[Provided information]:
★ ★ ★

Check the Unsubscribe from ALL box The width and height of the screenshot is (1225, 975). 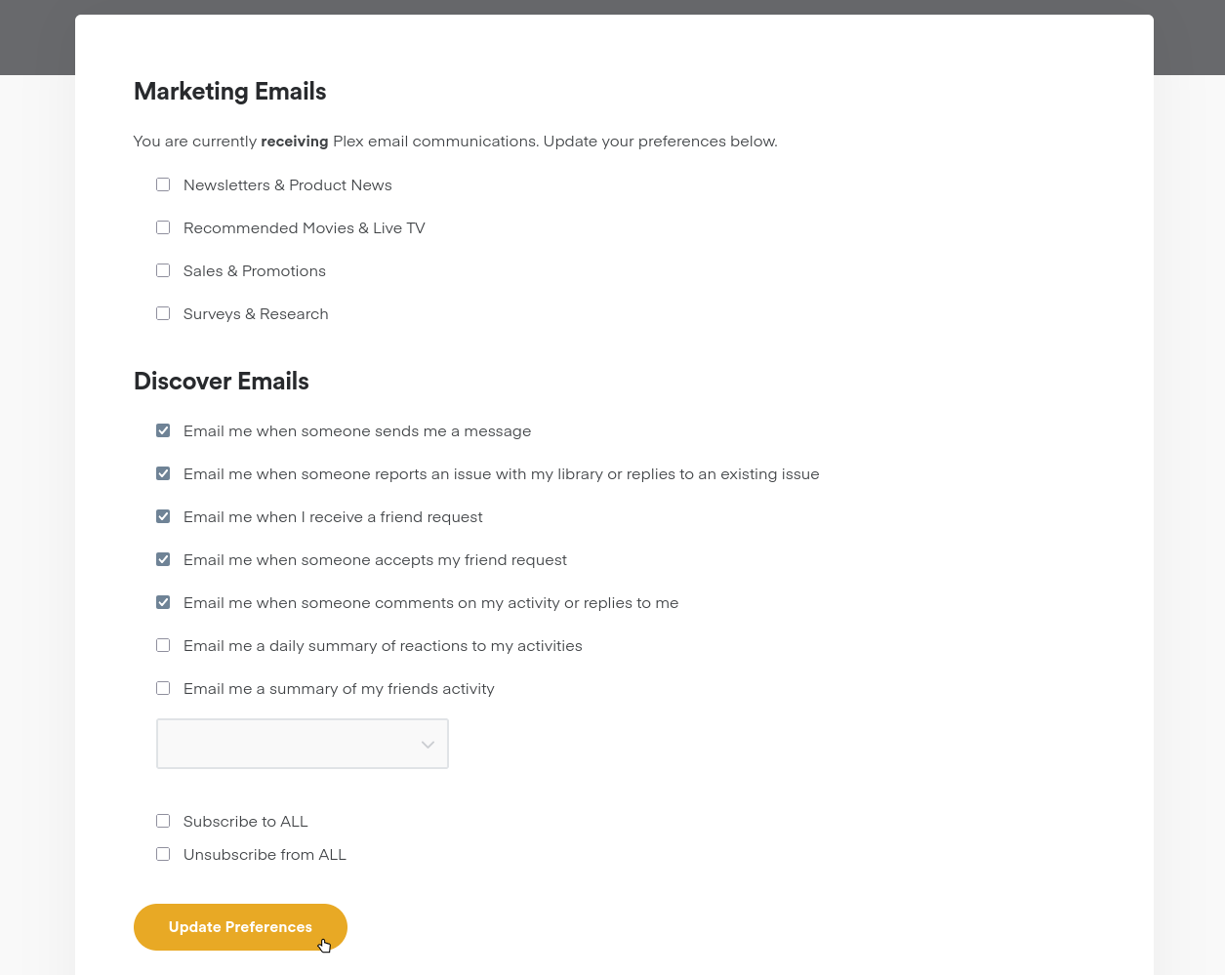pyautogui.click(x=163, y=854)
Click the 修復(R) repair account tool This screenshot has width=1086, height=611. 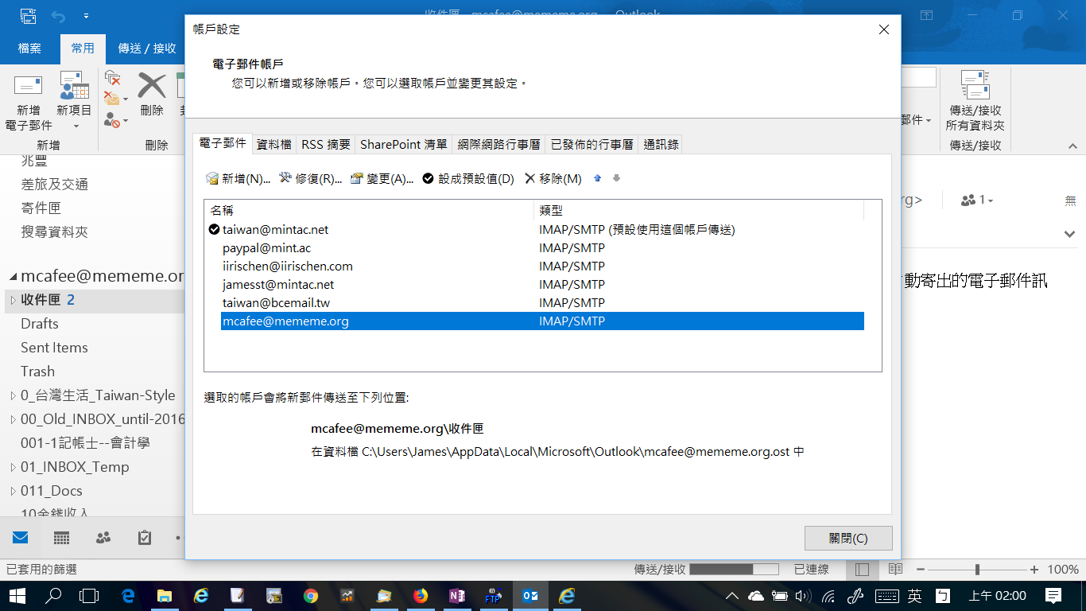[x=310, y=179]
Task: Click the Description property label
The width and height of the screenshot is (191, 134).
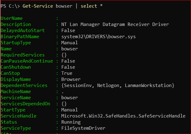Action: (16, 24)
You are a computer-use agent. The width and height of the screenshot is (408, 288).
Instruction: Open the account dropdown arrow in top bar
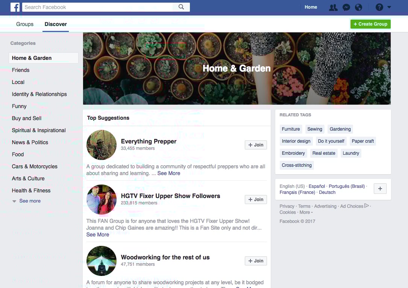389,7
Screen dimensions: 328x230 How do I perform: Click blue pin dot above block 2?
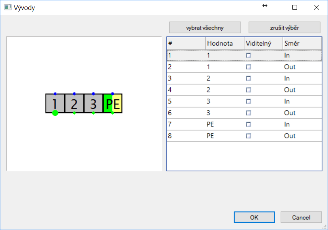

★ ★ ★

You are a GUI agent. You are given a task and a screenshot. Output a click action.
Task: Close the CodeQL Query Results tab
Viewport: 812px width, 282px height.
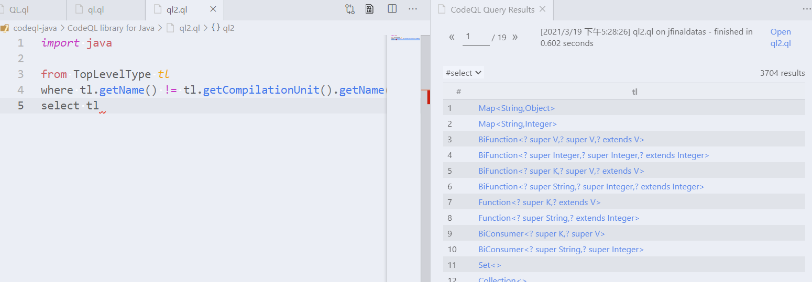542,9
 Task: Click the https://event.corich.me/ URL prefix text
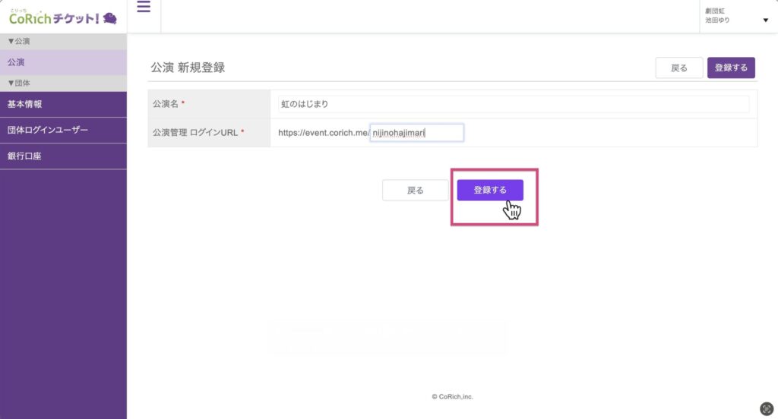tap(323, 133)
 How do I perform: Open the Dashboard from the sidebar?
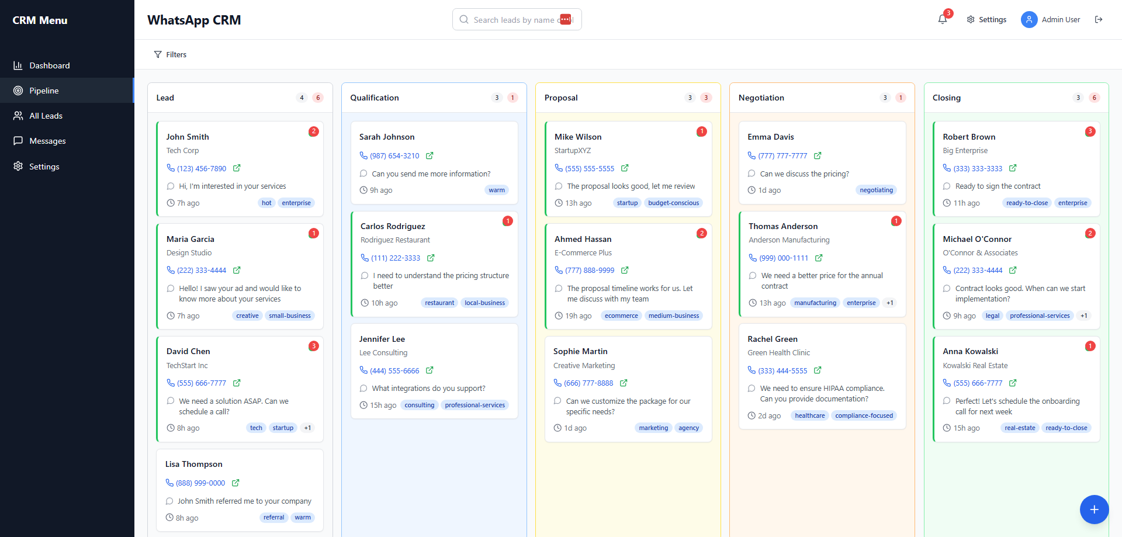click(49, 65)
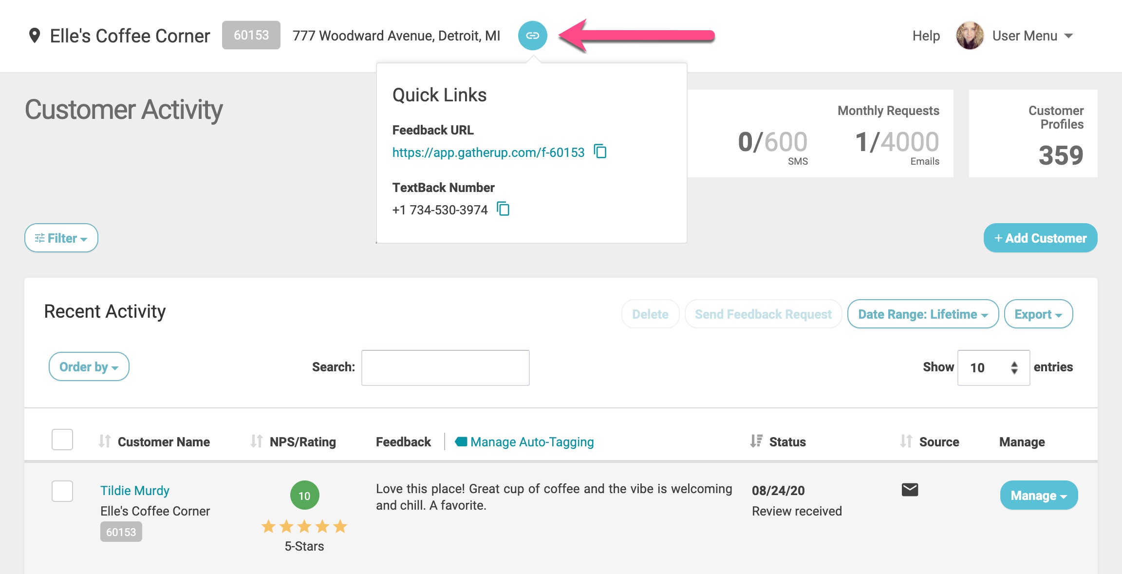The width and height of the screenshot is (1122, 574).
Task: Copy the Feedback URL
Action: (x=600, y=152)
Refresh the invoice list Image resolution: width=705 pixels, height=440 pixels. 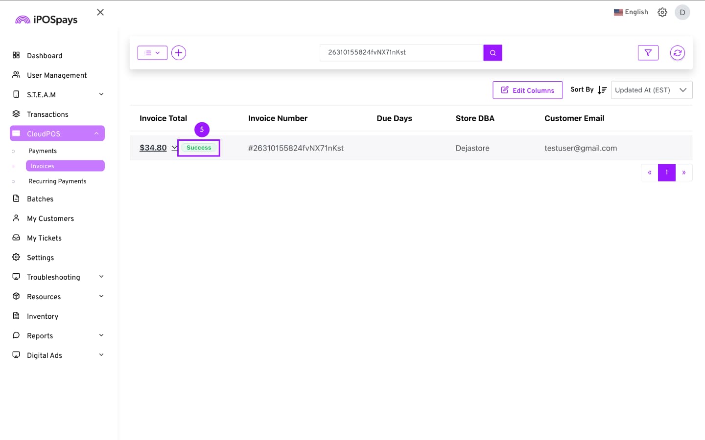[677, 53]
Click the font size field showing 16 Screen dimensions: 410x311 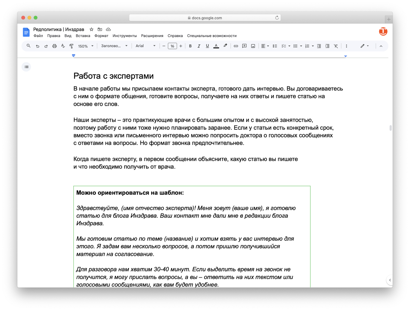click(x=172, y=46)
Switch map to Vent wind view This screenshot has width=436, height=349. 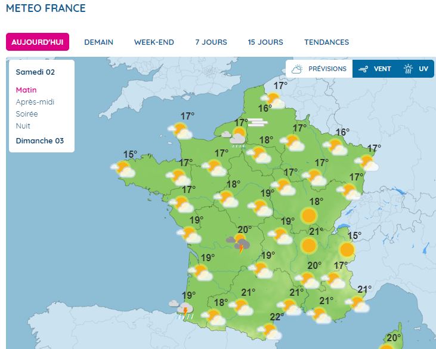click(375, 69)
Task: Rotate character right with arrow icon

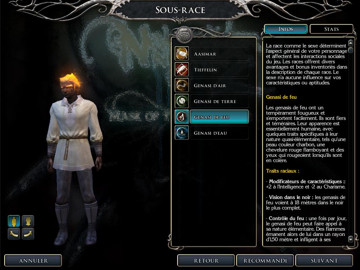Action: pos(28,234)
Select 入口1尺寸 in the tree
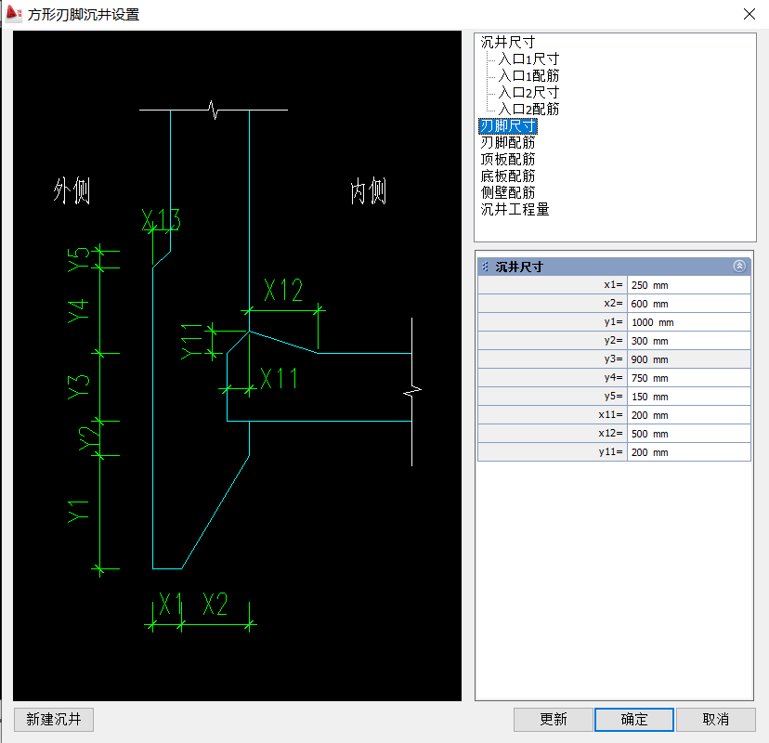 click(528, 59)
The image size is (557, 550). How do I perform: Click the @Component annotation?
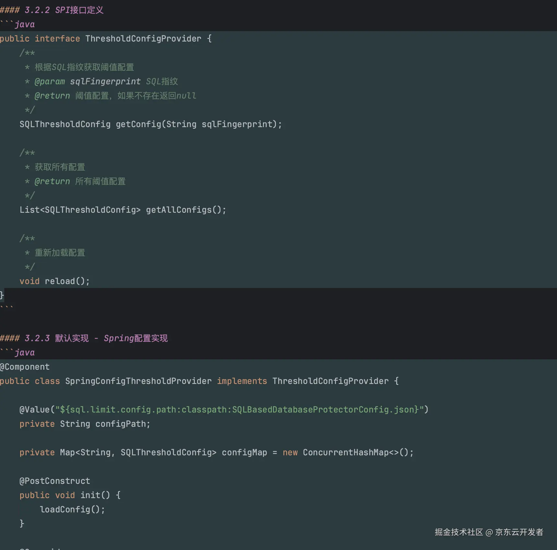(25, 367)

★ ★ ★

[Exercise directions]:
Return every line of the items above that contains the word "agent", copying each line in full.

[Task response]:
You are a computer-use agent. The width and height of the screenshot is (408, 288).
You are a GUI agent. You are given a task and a screenshot. Output a click action.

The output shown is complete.